The whole issue of security awareness and education is often a contentious one. Awareness programs tend to be compliance driven focussing on areas like data protection but it is hard to know whether this type of activity has any meaningful effect in terms of actual security. When it comes to phishing there are also some pretty good arguments against training and awareness. Despite having a (hopefully) intelligent population here at the University of Oxford, issues of recent weeks and months show that there are still plenty of gullible users and this comes at a significant cost to the University. But even if we are dealing with up to 10 compromised accounts following a phishing attack involving 1000 phishing emails then it still means that 99% of users didn’t respond. While we are at it a significant number of people here actively report phishing to us now and this is one of the main “sensors” we use to detect attacks.
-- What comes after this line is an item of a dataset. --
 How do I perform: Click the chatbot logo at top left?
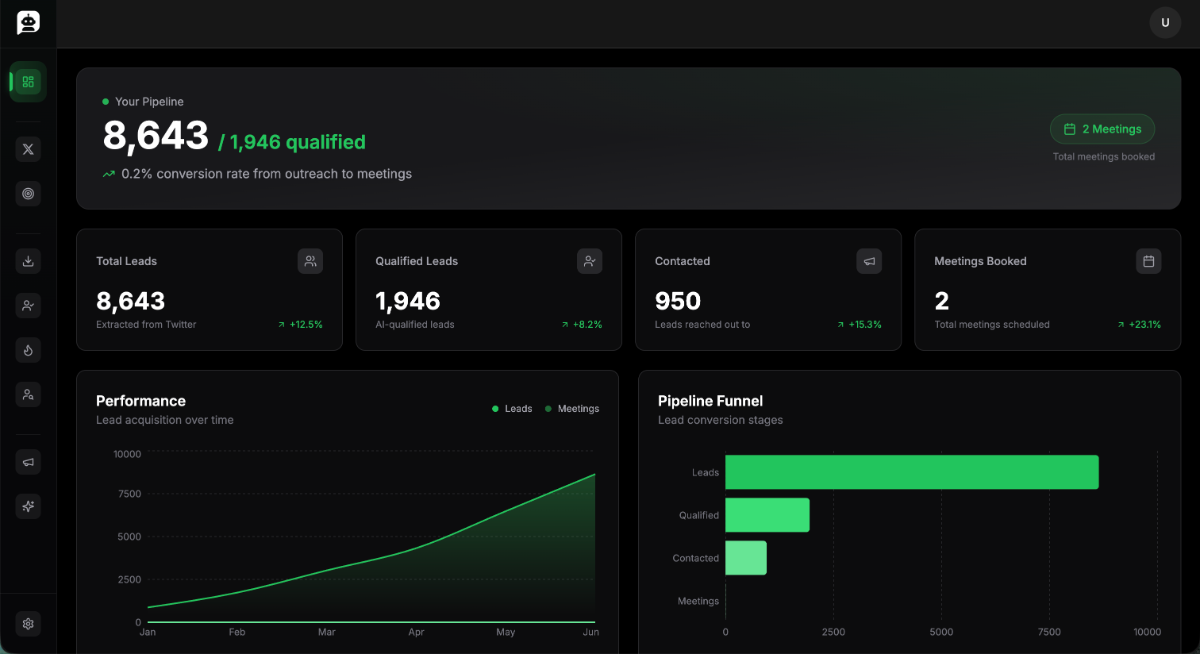click(x=28, y=23)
Therefore awareness is pretty good right? How do you improve on 99%? Even if you do want to send out warnings how can you effectively warn people and inform them of the difference between legitimate emails and phishing emails. Phishing emails, after all are designed to look like real emails and every discussion we’ve had here about warning emails has been lengthy. How do you know whether anyone reads them or cares? What is the right message to get across? How you you get the message across accurately and succinctly but provide all the relevant information? Importantly how to you make it not appear to be a phish itself?
Perhaps then it isn’t worth bothering and, instead, focussing on technology-based solutions? Well, better technology certainly needs to be explored but I wonder whether looking at it like this is actually skewing the argument. If we were talking about other security controls we’d probably thinking in a more targeted way. For example, if you wanted to do some penetration testing for SQL injection vulnerabilities you wouldn’t necessarily just run your tests against every machine you run. First of all you’d probably audit your network to find out where SQL databases are available, run some initial testing to determine which of those might be vulnerable and then target the more agressive testing for those particular instances where the risk is especially high or where the vulnerabilities are suspected. So can awareness training also be more focused and can we target the users who are most vulnerable in a way that is measurable? I think, with phishing at least, the answer is probably yes and here is why and how…..
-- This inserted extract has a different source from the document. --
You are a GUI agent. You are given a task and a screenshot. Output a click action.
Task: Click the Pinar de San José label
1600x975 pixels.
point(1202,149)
Not many users fall for phishing twice so why not target your own users? What better way of finding out who in your organisation is vulnerable to phishing than actually phishing them before the bad guys do? That way you can actually target the 1%. Recently, however, the very suggestion of this idea amongst the IT community here led to some major objections so I’d like to understand in more detail what some of those objections are. First of all though I thought it would be worth presenting the arguments as I see them. Again, if this were some other security vulnerability/control and we were looking to do penetration testing then it probably wouldn’t even be an issue. So what is the difference with users? By phishing its own users an organisation can obtain genuine metrics based on those that report phishing, those that do nothing and those that actually fall for the scam. Not only can you provide some meaningful information on effectiveness of your program, you can target the training at the users who need it the most. And, just like for the bad guys, it is cheap, very simple to do, effective and so is something you can repeat on a regular basis. You could even throw in an incentive like entering those who report the emails as phish into some sort of prize draw. This isn’t something new we’ve just dreamt up either and is something that is promoted by Lance Spitzner of SANS as part of their “Securing the Human” program. If you want a more detailed overview of how to do it see Lance’s Webinar. There are also many other examples of similar campaigns and numerous tools available to use such as Wombat Security’s phishguru, Phishme and Phishline.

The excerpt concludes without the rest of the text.